Hello, this is about a recursive implementation of the sqrtm
algorithm. The idea is that, instead of finding the solution X
to X^2 = A
on a pointwise basis, calculating each entry starting with the diagonal and working outwards, A
is split up into [A11 A12; 0 A22]
, smaller solutions X11, X22
are found as before, and X12
is the result of the Sylvester equation. This follows Deadman Higham Ralha and should produce a sizeable speedup. … But it’s not as fast as I would like it to be.
Any improvements that can be made to recsqrtm
? Also in memory usage
function recsqrtm{T}(A::AbstractArray{T})
S = schurfact(A)
S[:vectors] * _recsqrtm(S[:Schur]) * S[:vectors]'
end
function _recsqrtm{T}(A::AbstractArray{T})
n = Base.LinAlg.checksquare(A)
t = typeof(sqrt(zero(T)))
R = zeros(t,n,n)
@inbounds if n == 1
R[1,1] = sqrt(A[1,1])
elseif n == 2
R[1,1] = r11 = sqrt(A[1,1])
R[2,2] = r22 = sqrt(A[2,2])
R[1,2] = A[1,2] / (r11 + r22)
else
n1 = Int(ceil(n/2))
r1 = 1:n1
r2 = (n1+1):n
R[r1,r1] = _recsqrtm(A[r1,r1])
R[r2,r2] = _recsqrtm(A[r2,r2])
R[r1,r2] = sylvester(R[r1,r1],R[r2,r2],-A[r1,r2])::Matrix{t}
end
R
end
From ProfileView
most of the time is spent in trsyl!
.
How does one calibrate this kind of thing? See below for block-wise recursive code. How does one choose an appropriate block size? The block size (the point at which one reverts to the pointwise sqrtm
method) doesn’t seem to matter much, whether 1
(as above, in recsqrtm
) or 64
as below. Is there a standard set of matrices/matrix types to test against, or systems to test on? Looks to me like recursive performance is an improvement from matrices of dimension 1000 - 2000, so should that be hard-coded? What about parallel computation?
function _blksqrtm{T}(A::AbstractArray{T})

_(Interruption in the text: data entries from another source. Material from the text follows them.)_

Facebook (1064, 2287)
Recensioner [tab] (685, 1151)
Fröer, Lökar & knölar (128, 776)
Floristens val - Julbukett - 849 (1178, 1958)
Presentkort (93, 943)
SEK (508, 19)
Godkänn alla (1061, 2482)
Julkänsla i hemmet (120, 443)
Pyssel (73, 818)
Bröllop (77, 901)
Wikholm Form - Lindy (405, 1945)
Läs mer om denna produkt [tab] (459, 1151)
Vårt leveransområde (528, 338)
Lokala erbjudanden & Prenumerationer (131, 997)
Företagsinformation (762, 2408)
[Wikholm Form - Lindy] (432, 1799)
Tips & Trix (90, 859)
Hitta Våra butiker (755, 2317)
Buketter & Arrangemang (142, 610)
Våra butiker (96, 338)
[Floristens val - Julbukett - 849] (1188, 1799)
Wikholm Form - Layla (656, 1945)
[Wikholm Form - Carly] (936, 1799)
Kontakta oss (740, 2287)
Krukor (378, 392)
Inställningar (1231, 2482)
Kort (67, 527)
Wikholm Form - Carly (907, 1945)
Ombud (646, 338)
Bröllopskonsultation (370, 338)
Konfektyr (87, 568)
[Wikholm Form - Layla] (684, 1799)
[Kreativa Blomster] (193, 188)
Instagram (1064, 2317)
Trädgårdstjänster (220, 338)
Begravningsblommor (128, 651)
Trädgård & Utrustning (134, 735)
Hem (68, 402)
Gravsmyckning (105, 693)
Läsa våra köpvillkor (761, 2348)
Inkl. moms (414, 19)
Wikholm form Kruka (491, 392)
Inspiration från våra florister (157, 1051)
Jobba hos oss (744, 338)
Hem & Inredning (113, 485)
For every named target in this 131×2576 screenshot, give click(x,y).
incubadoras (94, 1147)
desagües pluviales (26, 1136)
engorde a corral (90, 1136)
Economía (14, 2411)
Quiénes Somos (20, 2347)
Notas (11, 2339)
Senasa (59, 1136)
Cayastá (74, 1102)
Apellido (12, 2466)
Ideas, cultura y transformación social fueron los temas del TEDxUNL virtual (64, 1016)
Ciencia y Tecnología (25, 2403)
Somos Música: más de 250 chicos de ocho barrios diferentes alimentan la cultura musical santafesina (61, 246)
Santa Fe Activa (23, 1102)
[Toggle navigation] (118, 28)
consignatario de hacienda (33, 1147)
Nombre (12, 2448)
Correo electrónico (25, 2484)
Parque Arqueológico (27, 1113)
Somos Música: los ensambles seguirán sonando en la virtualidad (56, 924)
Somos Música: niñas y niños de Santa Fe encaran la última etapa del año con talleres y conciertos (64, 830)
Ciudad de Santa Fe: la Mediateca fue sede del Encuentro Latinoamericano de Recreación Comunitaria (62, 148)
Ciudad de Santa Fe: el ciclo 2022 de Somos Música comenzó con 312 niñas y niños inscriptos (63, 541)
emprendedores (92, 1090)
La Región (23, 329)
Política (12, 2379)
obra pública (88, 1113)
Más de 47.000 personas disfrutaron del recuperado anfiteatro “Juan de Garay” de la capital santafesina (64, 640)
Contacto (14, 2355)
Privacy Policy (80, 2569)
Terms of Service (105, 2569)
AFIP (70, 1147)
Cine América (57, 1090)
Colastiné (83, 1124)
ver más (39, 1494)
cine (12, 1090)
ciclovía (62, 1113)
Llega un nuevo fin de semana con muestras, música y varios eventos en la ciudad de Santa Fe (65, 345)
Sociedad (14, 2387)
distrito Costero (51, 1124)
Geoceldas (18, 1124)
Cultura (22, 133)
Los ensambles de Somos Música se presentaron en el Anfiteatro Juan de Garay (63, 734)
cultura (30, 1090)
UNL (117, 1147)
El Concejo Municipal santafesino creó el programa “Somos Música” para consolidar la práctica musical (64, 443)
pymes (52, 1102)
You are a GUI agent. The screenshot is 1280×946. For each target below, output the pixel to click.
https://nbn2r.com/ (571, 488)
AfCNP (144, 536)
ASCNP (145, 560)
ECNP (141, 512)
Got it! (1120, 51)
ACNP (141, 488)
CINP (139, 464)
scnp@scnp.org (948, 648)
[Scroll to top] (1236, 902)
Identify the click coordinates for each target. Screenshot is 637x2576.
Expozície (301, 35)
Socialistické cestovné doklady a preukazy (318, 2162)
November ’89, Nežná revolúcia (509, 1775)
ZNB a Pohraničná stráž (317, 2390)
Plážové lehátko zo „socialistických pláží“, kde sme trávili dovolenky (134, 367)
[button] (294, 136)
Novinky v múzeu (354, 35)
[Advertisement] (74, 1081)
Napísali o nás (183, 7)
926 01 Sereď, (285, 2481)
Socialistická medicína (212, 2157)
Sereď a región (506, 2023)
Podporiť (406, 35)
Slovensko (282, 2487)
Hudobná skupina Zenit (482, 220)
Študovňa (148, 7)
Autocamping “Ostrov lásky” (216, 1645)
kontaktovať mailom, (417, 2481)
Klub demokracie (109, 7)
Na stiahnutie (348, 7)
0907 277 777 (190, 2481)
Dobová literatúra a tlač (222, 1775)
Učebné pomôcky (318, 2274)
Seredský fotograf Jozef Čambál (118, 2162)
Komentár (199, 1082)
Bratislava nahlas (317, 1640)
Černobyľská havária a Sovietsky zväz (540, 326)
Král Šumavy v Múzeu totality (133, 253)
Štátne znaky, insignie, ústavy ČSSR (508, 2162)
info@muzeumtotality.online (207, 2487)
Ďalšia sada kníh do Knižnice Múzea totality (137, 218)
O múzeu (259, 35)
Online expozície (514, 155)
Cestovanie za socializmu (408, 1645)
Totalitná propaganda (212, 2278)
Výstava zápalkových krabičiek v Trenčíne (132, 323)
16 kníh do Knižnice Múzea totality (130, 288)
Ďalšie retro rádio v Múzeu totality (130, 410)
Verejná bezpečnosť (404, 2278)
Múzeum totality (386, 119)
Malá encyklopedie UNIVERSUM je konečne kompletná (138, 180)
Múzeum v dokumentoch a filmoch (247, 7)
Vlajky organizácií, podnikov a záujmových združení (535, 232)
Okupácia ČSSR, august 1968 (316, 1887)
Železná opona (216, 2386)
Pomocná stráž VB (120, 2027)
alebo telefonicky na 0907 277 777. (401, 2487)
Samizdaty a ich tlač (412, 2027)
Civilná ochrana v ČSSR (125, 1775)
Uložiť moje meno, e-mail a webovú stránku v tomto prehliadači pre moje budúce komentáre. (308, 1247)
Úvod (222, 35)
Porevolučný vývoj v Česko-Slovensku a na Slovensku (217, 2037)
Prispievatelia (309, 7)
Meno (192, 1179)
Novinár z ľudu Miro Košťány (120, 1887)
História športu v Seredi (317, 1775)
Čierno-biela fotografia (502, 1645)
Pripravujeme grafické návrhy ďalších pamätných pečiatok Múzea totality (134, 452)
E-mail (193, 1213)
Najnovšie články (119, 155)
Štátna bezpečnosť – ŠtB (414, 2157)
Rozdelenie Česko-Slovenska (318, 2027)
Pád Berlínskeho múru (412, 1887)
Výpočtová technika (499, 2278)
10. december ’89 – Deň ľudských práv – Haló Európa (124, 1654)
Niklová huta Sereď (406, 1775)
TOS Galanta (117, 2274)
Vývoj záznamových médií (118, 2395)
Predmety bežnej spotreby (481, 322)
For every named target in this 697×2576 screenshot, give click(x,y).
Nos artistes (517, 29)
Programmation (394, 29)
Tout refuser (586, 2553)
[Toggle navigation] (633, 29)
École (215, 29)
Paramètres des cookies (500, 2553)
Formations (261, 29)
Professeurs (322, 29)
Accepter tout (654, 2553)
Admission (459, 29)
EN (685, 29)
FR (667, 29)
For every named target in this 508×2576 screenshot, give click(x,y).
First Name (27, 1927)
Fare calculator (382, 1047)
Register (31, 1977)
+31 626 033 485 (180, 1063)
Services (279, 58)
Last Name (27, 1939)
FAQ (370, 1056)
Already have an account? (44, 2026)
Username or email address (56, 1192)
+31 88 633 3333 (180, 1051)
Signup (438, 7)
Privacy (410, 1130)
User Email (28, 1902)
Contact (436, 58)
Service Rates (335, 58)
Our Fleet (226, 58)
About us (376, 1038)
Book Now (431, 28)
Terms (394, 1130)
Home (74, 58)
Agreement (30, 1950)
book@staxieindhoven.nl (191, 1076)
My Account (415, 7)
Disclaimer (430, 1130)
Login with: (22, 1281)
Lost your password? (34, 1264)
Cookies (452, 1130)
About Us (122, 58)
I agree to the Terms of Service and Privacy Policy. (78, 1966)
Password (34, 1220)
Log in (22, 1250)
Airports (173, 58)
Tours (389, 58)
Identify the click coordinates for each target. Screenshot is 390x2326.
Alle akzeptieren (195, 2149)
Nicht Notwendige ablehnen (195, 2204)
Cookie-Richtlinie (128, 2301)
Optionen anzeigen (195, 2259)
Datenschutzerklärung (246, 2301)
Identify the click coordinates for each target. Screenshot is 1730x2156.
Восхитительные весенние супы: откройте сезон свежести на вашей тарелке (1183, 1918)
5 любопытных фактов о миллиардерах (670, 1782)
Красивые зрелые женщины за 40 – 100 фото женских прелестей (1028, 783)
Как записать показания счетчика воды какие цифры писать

n = Base.LinAlg.checksquare(A)
@inbounds if n < 65
return sqrtm(UpperTriangular(A),Val{true})
else
t = typeof(sqrt(zero(T)))
R = zeros(t,n,n)
n1 = Int(ceil(n/2))
if !iszero(A[n1+1,n1]) # hit a 2x2-block on diagonal, avoid
n1 -= 1
end
r1 = 1:n1
r2 = (n1+1):n
R[r1,r1] = _blksqrtm(A[r1,r1])
R[r2,r2] = _blksqrtm(A[r2,r2])
R[r1,r2] = sylvester(R[r1,r1],R[r2,r2],-A[r1,r2])::Matrix{t}
end
R
end